Tuesday, March 27, 2007

Hello Goodbye

It's been quite a happy weekend. Saturday afternoon CCB's aunt stopped at our house. She is moving from Florida to Colorado and she crashed here on her journey. I was a little nervous because I'd only met her once and we didn't spend much time talking. She got here much earlier than I expected and I was worried because CCB wasn't home and I was going to have to entertain this near stranger all alone. I shouldn't have worried she was so much like CCB's mom it was very comfortable. Problem was that CCB's return flight was delayed and he didn't get to see her. He got home well after she had gone to bed and she left way before he got up.

CCB and I were both exhausted and wanted to sleep but neither of us could drift off. We just kept talking. It was fantastic to have him home. Sometime in the wee hours we fell asleep. The next thing I know I hear a bump and it makes my eyes snap open. I stand up and I get a whiff of coffee. I just knew his aunt was up. So I quickly dress and hustle out to the kitchen only to see that all her stuff was gone. I looked out the front window and her car was gone too.

I hate it when I can't tell people good bye face to face. I don't know why it bothers me so much. I always have to stand outside when CCB leaves after his lunch break. If I don't it just doesn't feel right. CCB's aunt preferred to go without a send off. She told me on the phone later that it was better for her that way. No fanfare just slipping out of the driveway in the dark.
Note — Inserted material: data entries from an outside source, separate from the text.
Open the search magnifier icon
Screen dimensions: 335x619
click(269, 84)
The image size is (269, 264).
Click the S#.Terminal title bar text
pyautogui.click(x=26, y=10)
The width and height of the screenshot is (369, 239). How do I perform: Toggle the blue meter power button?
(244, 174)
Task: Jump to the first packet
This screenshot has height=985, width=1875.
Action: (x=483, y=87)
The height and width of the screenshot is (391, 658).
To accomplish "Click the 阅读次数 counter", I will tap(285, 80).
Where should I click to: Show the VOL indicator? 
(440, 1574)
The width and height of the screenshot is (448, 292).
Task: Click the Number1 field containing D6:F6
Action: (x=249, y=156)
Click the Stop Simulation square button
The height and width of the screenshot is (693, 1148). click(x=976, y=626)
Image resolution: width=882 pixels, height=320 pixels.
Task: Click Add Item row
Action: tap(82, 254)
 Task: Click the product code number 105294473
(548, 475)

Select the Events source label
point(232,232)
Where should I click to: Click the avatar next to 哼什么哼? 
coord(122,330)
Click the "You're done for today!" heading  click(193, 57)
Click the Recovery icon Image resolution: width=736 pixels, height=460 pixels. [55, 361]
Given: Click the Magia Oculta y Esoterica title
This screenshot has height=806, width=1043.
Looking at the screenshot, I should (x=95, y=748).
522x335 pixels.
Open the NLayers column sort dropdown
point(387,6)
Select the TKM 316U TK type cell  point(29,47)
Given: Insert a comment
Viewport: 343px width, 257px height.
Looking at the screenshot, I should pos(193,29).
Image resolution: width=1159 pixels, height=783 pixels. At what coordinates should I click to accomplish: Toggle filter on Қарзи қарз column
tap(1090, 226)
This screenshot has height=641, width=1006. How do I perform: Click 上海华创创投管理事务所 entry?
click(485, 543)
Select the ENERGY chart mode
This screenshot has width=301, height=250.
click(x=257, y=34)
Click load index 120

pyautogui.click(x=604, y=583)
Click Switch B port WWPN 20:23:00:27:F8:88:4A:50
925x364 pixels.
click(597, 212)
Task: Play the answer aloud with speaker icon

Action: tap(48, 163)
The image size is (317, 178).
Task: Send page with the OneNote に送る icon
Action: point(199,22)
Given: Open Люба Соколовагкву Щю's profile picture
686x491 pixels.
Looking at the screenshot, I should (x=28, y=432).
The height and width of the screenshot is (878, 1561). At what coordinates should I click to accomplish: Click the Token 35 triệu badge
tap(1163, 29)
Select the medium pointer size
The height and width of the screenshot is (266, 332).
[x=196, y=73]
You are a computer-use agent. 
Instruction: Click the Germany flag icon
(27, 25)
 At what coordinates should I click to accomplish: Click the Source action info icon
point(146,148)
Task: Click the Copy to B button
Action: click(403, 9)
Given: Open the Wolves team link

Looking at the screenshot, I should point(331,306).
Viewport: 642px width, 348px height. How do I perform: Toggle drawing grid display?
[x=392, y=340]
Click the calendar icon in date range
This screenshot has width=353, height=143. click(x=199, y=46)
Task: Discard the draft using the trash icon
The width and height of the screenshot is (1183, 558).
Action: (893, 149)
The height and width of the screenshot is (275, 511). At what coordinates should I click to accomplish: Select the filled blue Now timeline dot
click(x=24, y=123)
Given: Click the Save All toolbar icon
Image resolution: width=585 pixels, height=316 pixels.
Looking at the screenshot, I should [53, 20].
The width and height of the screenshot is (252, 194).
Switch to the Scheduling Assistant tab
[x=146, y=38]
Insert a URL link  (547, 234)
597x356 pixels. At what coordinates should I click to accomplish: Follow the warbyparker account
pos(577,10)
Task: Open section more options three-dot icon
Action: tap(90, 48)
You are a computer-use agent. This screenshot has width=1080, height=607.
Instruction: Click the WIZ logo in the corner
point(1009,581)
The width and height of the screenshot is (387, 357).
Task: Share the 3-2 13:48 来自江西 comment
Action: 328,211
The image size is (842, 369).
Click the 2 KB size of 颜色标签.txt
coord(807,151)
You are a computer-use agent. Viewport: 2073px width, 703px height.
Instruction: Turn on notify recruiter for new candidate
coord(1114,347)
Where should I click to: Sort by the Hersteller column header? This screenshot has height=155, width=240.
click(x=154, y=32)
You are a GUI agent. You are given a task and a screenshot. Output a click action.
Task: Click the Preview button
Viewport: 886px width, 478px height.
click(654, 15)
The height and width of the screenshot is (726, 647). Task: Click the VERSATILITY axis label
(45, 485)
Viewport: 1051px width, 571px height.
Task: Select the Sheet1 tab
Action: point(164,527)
So how do you prefer your good byes?

5 comments:

Kelly said...

I prefer goodbyes, totally. It makes it seem weird to just get up and leave.

Shane said...

I'm with Aunt So-n-So. Which ever route will produce the less tears is the route I'm going to take every time.

The Funky Bee said...

I am, without a doubt, an in person goodbyer. I like a hug and a kiss and a wave on the way down the road.

Anonymous said...

I'm not a slink away type of person, unless I'm really glad to be out of a situation like a crap job.

Jay said...

I'm totally not sentimental, so goodbyes don't really affect me too much. I never see fit to make much of a fuss.